> [Goal]: State how many lines in the rows below contain the string "list". Reply with the number alone.

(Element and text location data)
START

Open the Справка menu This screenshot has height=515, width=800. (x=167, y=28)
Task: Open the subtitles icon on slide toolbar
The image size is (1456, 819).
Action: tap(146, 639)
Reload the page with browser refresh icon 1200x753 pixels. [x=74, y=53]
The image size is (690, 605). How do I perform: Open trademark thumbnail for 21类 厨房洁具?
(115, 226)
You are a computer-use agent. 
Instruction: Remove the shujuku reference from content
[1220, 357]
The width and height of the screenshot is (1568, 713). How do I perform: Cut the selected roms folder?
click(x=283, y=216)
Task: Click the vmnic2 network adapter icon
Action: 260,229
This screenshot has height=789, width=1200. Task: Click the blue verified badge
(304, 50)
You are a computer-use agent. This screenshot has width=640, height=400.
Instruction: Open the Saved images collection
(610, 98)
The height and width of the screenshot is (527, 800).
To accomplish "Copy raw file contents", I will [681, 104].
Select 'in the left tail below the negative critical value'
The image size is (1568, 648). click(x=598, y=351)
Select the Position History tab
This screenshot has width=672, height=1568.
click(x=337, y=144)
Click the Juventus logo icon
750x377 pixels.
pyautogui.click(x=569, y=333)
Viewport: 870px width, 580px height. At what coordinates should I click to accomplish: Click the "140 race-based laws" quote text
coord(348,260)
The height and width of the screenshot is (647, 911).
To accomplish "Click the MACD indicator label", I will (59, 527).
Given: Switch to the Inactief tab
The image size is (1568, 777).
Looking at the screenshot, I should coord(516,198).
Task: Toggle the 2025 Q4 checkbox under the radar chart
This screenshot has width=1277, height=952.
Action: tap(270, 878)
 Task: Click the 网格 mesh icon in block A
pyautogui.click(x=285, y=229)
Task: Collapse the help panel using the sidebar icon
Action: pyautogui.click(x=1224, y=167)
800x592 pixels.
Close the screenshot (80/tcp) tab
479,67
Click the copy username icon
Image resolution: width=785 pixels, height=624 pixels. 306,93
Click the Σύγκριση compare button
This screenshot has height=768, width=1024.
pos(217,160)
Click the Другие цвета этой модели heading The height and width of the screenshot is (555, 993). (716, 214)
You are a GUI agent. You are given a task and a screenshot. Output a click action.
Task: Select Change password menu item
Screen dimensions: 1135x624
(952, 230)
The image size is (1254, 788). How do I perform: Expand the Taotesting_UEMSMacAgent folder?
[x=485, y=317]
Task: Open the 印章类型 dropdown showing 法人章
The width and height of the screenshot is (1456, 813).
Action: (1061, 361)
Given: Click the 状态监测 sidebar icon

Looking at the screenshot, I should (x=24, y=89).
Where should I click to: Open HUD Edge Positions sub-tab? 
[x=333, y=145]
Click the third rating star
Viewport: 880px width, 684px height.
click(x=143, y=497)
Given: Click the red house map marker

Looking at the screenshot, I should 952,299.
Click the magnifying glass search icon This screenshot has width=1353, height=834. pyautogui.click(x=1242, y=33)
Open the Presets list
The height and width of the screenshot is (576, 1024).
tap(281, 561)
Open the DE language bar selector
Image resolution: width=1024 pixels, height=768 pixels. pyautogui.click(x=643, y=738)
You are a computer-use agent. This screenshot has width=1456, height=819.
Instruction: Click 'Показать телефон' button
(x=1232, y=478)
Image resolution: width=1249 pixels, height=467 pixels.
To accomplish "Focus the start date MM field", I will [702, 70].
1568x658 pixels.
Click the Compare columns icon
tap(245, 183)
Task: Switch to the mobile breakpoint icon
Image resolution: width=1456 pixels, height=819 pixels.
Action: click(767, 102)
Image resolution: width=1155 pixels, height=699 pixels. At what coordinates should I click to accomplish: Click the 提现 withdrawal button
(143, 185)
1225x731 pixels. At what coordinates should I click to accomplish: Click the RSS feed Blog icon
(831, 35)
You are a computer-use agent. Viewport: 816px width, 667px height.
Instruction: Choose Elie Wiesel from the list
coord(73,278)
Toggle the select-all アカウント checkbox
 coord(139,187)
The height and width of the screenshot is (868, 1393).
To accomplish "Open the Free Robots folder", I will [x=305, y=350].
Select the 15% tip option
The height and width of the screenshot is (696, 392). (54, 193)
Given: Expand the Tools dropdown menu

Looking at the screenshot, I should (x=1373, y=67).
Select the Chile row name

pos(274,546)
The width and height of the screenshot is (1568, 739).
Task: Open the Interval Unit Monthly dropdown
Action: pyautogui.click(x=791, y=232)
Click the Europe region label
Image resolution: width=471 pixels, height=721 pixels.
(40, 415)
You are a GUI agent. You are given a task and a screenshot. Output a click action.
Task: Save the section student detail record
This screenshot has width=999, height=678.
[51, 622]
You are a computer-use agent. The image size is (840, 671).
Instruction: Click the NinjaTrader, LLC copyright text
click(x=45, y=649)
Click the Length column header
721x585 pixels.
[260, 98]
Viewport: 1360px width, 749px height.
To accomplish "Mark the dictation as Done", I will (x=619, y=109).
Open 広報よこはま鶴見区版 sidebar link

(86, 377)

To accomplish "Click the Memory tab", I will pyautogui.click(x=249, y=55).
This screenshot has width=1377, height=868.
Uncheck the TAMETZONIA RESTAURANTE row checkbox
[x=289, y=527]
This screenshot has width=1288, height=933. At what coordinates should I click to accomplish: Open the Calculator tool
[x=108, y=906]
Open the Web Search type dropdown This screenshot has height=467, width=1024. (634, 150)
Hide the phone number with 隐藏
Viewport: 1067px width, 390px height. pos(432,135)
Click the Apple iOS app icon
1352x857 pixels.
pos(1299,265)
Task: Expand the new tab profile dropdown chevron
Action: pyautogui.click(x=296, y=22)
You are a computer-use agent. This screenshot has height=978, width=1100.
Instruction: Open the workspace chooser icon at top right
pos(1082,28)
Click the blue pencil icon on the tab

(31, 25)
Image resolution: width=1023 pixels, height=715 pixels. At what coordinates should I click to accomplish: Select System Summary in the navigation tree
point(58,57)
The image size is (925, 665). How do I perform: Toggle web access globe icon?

END

> [Output for this exercise]: 2